Un giro leve se establece en aquellos cuadros en los que fuerza la dirección del formato, Itinerarios perdidos. Cuadros casi siempre verticales, que tienden a agruparse, a apoyarse entre sí. Cuadros de rumores, con algo de paisajes tras silenciosas batallas, tras suaves pero intensos amaneceres. Porque los contrarios se unen: existe una tendencia al fragor, pero otra igual de intensa reclama un mirar detenido. Un gesto prolongado, otro oculto, un azul intenso, un color que orea, diminutos collages, alargadas grietas, fragmentos de mapas, hojas olvidadas: materiales rastreables en estos cuadros; materiales nunca azarosos, a los que es fácil imaginar un sentido, un valor simbólico. Pruebas de que algo ocurre o ha ocurrido, aunque no sea más que un paseo, un viaje. Que el paisaje ha sido visto, que se ofrece a nuestra vista. El tiempo, esa sustancia proclama una escultura en la que domina más la forma que un color rebajado, restado, raspado, como empeñándose en marcar el paso del tiempo, el efecto de la historia. Sustancia o no, a Aníbal Merlo le tienta lo corpóreo. Se aprecia de un modo claro en sus esculturas, cortezas de paisaje congelado: busca una forma en el interior de la madera, En el jardín del monasterio contrapone el efecto de un exterior geométrico y la huella vivida en un interior vaciado, pintado primero y posteriormente restada con cuidado la pintura, Sueño olvidado. Paisaje sin habitar, huellas del paisaje, recuerdos, memorias: se unen los surcos, las marcas, a veces heridas. Densas, nunca intensas. Nunca grito sino tiempo. No es otro el argumento: los viajes de un cartógrafo obsesionado con el tiempo.











Francisco Calvo Serraller

El talante romántico de Aníbal Merlo

(El País, julio de 1996)




La esencia lírica y soñadora del artista aflora en sus trabajos, donde la madera aparece iluminada por el color.

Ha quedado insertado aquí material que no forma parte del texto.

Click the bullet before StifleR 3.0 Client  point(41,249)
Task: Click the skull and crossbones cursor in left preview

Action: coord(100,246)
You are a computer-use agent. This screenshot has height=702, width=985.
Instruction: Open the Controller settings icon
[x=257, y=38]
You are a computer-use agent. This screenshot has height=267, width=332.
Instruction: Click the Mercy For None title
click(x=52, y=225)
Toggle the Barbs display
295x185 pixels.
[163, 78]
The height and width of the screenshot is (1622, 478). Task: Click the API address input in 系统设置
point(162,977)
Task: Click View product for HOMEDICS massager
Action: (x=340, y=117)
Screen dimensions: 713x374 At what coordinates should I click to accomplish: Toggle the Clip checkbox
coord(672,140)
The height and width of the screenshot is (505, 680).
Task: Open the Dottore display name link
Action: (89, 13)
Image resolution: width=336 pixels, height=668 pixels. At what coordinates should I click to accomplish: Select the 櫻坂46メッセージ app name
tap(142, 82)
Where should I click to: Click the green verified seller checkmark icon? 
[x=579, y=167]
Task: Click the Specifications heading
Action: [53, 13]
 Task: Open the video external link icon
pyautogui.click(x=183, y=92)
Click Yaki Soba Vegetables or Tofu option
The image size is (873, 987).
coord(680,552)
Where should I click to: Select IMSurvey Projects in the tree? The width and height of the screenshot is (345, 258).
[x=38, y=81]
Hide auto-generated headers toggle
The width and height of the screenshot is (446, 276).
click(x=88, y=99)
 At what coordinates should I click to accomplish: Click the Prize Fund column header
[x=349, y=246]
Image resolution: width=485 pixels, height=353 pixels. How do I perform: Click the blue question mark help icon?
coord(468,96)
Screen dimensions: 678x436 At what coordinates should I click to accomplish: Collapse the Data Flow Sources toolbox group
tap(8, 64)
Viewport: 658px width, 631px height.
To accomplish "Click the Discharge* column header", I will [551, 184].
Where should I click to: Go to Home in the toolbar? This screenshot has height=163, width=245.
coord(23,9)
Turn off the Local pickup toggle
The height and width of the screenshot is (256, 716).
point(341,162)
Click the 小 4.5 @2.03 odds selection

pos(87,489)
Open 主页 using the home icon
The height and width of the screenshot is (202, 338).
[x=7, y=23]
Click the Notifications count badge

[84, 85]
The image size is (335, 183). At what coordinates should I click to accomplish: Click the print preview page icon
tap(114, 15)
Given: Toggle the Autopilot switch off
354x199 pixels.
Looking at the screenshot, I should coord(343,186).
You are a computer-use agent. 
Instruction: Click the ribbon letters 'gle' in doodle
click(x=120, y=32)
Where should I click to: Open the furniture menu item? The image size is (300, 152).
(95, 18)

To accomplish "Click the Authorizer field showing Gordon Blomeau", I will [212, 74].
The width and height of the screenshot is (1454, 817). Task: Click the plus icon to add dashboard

No es frecuente hallar, en el remate de la temporada, una exposición individual de enjundia y, además, tratada con la misma generosidad como si estuviéramos en un momento comercialmente óptimo. Pero así lo ha hecho la galerista May Moré y hay que elogiárselo. El artista presentado en cuestión es Aníbal Merlo (Buenos Aires, 1949), un pintor argentino que reside en Madrid desde 1974. Por otra parte, al darse a conocer a comienzos de los ochenta, que es cuando comenzó a exponer en España y en el extranjero, sus coordenadas artísticas tienen que ver mucho con la estética expresionista de aquella fecunda y embravecida década.

La exposición actual de Merlo, de gran ambición, pues reúne un cuantioso conjunto de pinturas, esculturas y dibujos, nos revela el punto donde ahora se encuentra, que enlaza con el espíritu romántico desde el que arrancó, aunque con referencias más figurativas, sobre todo en sus paisajes. En Merlo, se funden pintura y escultura, pues suele emplear como soporte la madera, que puede tallar en formas variadas, pero que también es pigmentada. Personalmente, lo que más me ha convencido ha sido precisamente ese trabajo artístico de la madera, que es el comparativamente más rico y personal, y donde su autor, de respira soñadora y literaria, puede encauzar más su sentido  simbolista, su amor por lo orgánico, su imaginativa plasticidad, así como su natural talante de expresionista. Merlo inventa mundos cuyos restos luego materializa procurando subrayar su acento arcaico, su dimensión ancestral, como fuera del tiempo. En cierta manera, es un artista de mitologías, de raíz, en efecto, muy romántica.